Abstract: Recommendations are given for the choice of column for routine fatty acid analysis by gas chromatography. In addition, a highly polar phase may be required for trans fatty acids and other specialized samples. Non-polar columns may be required for gas chromatography-mass spectrometry and certain other purposes.
The title of this article is one of the questions asked most frequently by newcomers to lipid analysis. The manufacturers' literature can be confusing if not actually in error at times, and certainly the advice given is never objective. It is impossible for me to describe or review the various types of column available from individual manufacturers or even to name them all, as we have only been able to try out a relative few in our work. If I mention a particular column from one manufacturer, it should not be taken as an unqualified endorsement of that product - simply because I have not tried all the competition. Readers can find further information in my online book Gas Chromatography and Lipids or in Lipid Analysis (4th edition) .
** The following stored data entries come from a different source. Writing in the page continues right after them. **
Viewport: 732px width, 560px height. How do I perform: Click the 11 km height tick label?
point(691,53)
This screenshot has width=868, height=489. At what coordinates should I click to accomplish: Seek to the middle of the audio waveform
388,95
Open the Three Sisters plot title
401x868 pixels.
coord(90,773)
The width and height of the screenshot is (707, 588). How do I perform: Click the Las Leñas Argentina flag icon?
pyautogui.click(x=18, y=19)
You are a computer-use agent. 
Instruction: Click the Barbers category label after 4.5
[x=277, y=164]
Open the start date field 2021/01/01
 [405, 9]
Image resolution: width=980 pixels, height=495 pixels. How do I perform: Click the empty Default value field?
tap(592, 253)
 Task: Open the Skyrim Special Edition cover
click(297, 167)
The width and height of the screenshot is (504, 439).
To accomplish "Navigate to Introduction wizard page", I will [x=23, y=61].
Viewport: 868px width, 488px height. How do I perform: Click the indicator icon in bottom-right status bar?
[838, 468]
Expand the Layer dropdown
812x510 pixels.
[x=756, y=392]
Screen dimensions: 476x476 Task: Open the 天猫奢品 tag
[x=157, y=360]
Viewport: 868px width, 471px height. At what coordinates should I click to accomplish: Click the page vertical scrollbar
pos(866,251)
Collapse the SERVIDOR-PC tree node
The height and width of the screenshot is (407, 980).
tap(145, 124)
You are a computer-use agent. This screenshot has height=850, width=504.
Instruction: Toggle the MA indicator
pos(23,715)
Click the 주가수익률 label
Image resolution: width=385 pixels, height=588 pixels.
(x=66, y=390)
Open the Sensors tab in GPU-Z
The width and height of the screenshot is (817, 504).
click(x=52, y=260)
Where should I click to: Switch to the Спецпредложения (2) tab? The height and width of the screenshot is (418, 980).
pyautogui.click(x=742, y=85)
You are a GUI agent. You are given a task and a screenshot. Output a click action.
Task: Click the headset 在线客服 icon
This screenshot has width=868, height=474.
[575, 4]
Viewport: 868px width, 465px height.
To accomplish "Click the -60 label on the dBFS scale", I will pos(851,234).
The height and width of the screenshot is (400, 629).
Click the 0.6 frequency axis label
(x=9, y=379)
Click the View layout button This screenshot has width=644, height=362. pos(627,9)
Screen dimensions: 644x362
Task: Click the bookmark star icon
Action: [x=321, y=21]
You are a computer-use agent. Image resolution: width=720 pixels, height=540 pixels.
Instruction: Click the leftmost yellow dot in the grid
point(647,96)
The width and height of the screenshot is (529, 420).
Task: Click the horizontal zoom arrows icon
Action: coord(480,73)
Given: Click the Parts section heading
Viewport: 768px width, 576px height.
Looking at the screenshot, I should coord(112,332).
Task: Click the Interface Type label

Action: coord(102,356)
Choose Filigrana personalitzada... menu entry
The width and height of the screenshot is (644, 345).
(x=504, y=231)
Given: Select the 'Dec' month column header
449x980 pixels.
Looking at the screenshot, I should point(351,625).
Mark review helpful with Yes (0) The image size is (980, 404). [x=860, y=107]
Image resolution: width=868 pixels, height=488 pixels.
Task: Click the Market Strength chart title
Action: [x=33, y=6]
I will start by assuming that I need consider narrow-bore fused-silica columns only nowadays. They are robust and with care they will last for one to two years, while affording high resolution and low adsorptivity (quantitative recovery). Although it may be tempting for anyone new to the technique to purchase columns of 50 metres in length in order to obtain the maximum resolution possible, excellent results can be obtained with columns of 10 or 25 metres with most samples. One advantage of shorter columns indeed is that analysis times can be appreciably reduced, so that more samples can be analysed in a given time. For analytical purposes, the internal diameter of the column should be 0.2 to 0.3 mm, though columns of 0.1 mm appear promising. There are reports in the literature of very short analysis times (3-7 min) being used, but it seems to me that this is only of value in a few circumstances as the time taken to analyse the data may be much greater than the gas chromatography (GC) run time.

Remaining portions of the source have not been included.